夜を迎え撃て
あの男が今の家に居着くようになったのは、半年前の話だ。
私が生まれてすぐに、父が病気で亡くなった。
持病だった。父は、生まれて物心がついた時から既に余命宣告を受けていて、これからの未来を構築する、というより、日々失われていく自分という存在に神経をすり減らして生きていたという。
持って二十歳まで。そう言われて育った父は大学時代に母と出逢い、母は父自身と周囲の反対を押し切って、彼に寄り添うことを選んだ。
たった数年だった。隣にいられたのは。けれど、その日々を一日として忘れたことはないと母は語り、娘の私が言うのもなんだが、ピアノの講師を務め容姿端麗な母が再婚の道を選ばなかったのは、その父の存在が私が想像する以上に大きかったといえる。
そんな母が、男を連れてきた。
母よりも8つも若くしゃんと背筋の伸びたその人は烏のような黒髪にスッとした高い鼻、二重瞼の大きな瞳に私を映すと、桃色の唇に弧を描いて微笑んだ。
30というには少し童顔で、学生服を着せて仮に私の隣を歩いても成立しそうな彼は「笠井聡介さん」という母の紹介に倣って会釈をし、「よろしくねミオちゃん」と笑った。
今思えば言い訳がましいようだけれど、少しだけ違和感があったのだ。
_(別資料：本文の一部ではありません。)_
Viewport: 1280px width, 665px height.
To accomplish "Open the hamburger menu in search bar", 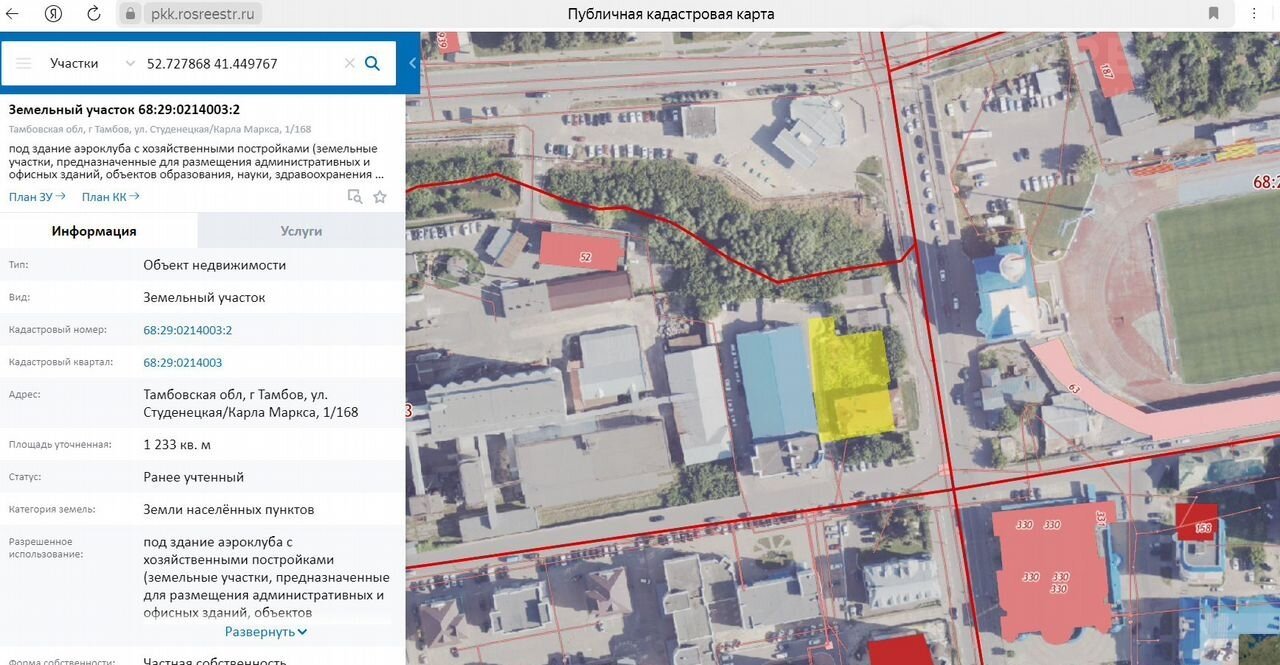I will tap(24, 63).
確かにあの日、あの端正な仮面の裏にある猟奇性に一瞬私は反応していた。でも疑わなかった。───母が選んだ人が全て。18になるまで私を女手一つで育てた母に絶対の信頼を置いていた。
だから笠井の化けの皮が剥がれた日、やっぱりな、とやけに腑に落ちたのを覚えてる。
だってどうして人を傷つける人間が、初めから鬼の仮面を付けて他人の家に土足で上がり込んでくるだろうか。
「おかえりミオちゃん」
さもここにいるのが当然みたいにこの家に蔓延る笠井は実際のところまだ、私の父親では、ない。
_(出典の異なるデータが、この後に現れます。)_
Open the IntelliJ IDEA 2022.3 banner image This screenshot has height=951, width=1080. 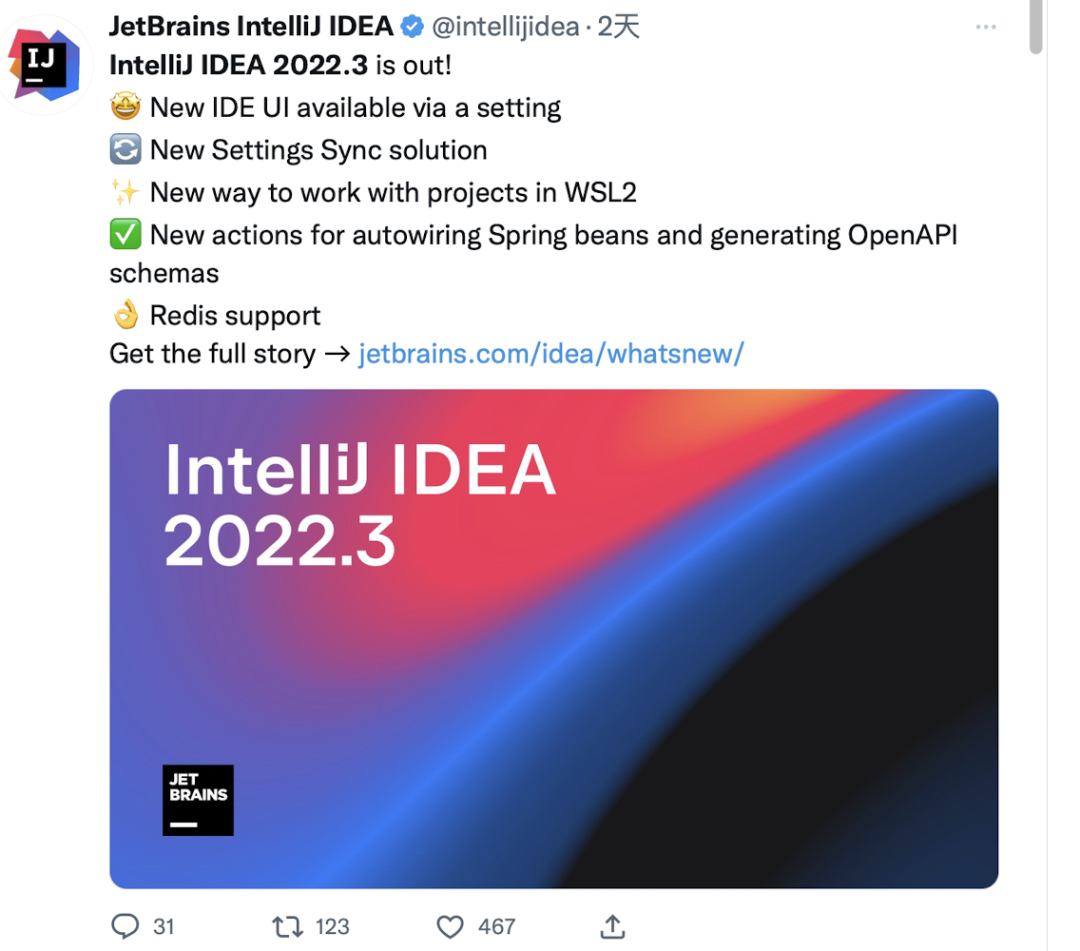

前に寝る前、母から「婚約をしただけで届けはまだ出していないの」と聞かされたことがあるから間違いない。だから彼が事実婚で、苗字が違うのに、でもあまりにこの男の見目が注目を呼ぶことや、隠そうとしない───即ち、住宅街における住民の話題性で笠井は自分自身を母の夫であると知らしめた。
そうであると思い込んでしまえばわざわざそんな野暮なことを訊いてくる人間もいないから、法螺を吹く必要もないわけだ。外堀から固め、私たちの身動きを取れなくした。この男は狡賢い。だからその狡賢さを私は今日、利用する。
「笠井さんは、私の父親ではないんですよね」
居間が丁度北側に面してある家は、来る冬に向けて早めに灯油ストーブの支度をする。
そろそろお母さんがその準備を始めたのか、昨日まで見当たらなかった灯油ストーブが置いてあった。タンクの中は空だ。玄関先にホームタンクが置いてあったから、寒くなったら入れるつもりなのだろう。
「そうだね」
「母と、書面上で結婚はしないんですか?」
「所帯を結ぶ必要性を重んじてないんだ。必要であったらそのとき対処すればいいし」
「追い出されたりしたら、立場弱くないですか」
返事を急ぐあまり言葉が刺々しくなった。しまった、と思うのに笠井は優雅に新聞に目を落としていて、そのマネキンのような容貌に、目に、感情が見えなくて怖気る。
「俺、追い出されちゃうの?」
「そんな、まさか」
にこ、と笑ってソファにもたれた笠井に用意しておいた相槌を投げかける。合わせるように笑うのに、笑顔の中で感情のない目は、一連を聴いていた母を捉えた。でもすぐ目を逸らした彼女は「そろそろ入れておこうか」と灯油タンクを持って廊下に出る。
怯えているのを露骨に表に出すのもこの男の気を逆立てるらしかった。でも大して動きを見せない表情に、だから私は油断した。